## [TO BE DONE]
Quote verbatim the entries from the line containing "Task: Click the" through the end of the entries, inclusive, omitting the pictures.

Extracted records:

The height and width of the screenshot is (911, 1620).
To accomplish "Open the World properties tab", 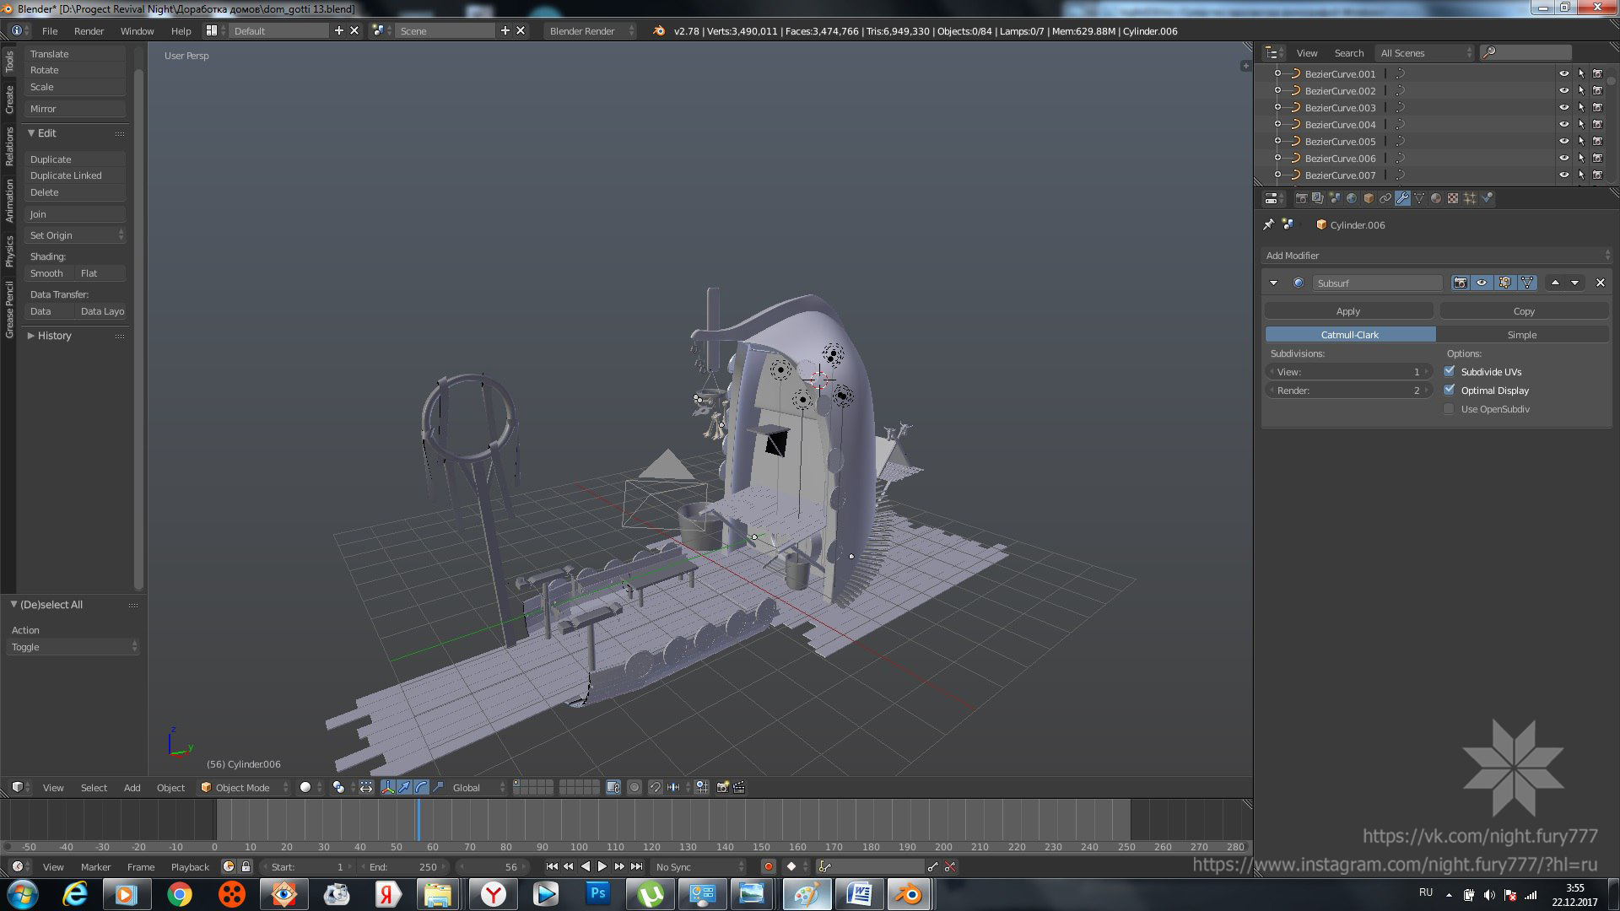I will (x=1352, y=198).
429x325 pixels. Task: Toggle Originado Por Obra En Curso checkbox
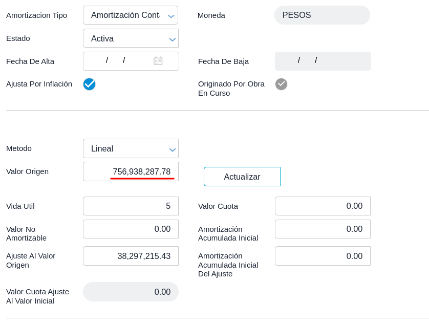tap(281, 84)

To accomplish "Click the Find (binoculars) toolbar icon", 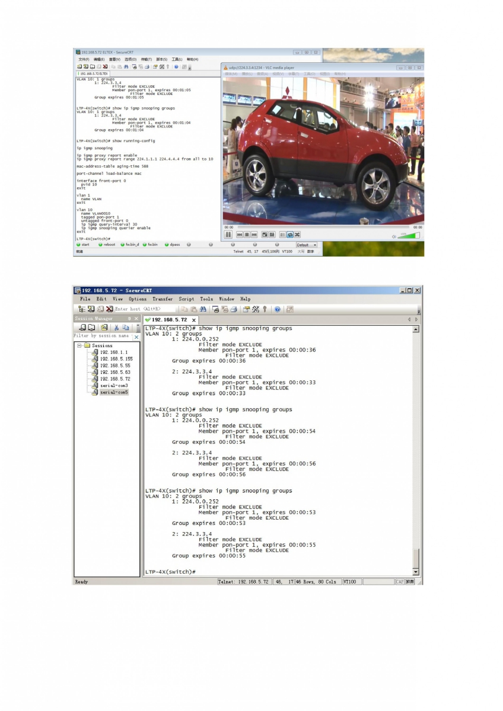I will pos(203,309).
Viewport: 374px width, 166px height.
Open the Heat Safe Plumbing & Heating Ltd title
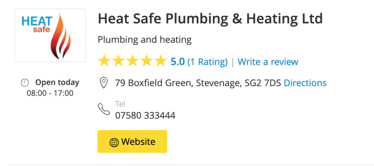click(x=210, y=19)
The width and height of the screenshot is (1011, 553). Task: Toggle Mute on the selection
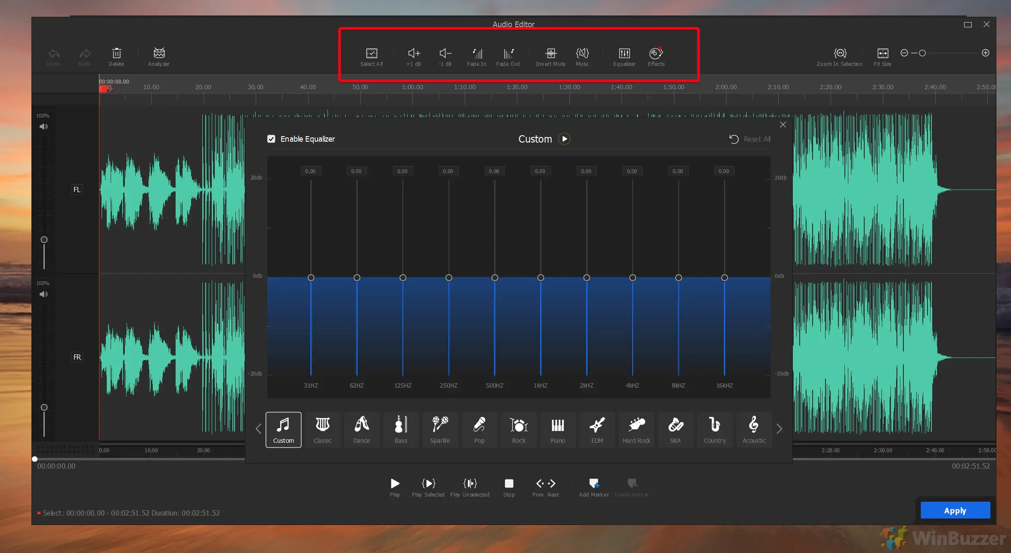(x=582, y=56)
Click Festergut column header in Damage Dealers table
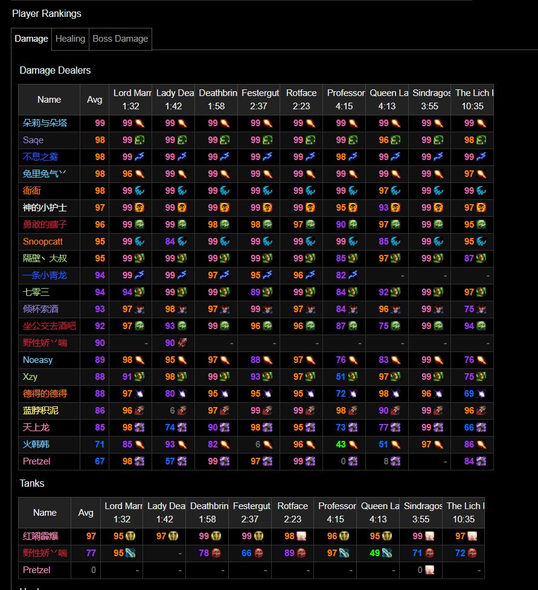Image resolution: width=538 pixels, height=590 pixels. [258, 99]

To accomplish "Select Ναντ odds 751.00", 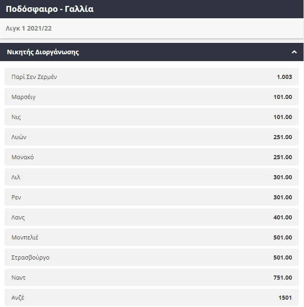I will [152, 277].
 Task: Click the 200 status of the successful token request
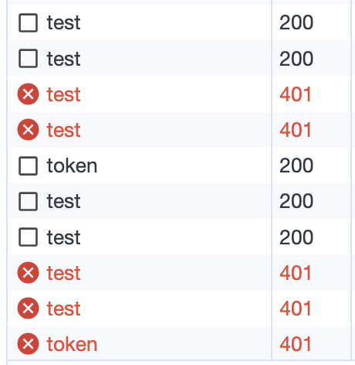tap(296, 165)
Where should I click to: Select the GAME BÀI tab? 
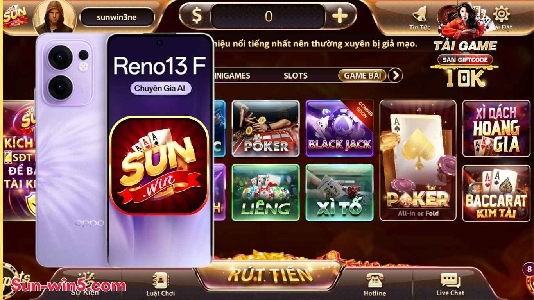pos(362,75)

## [OUTPUT FOR THIS TASK]
 Task: Click the 200 status of the successful token request
tap(296, 165)
Where should I click to: Select the GAME BÀI tab? 
pos(362,75)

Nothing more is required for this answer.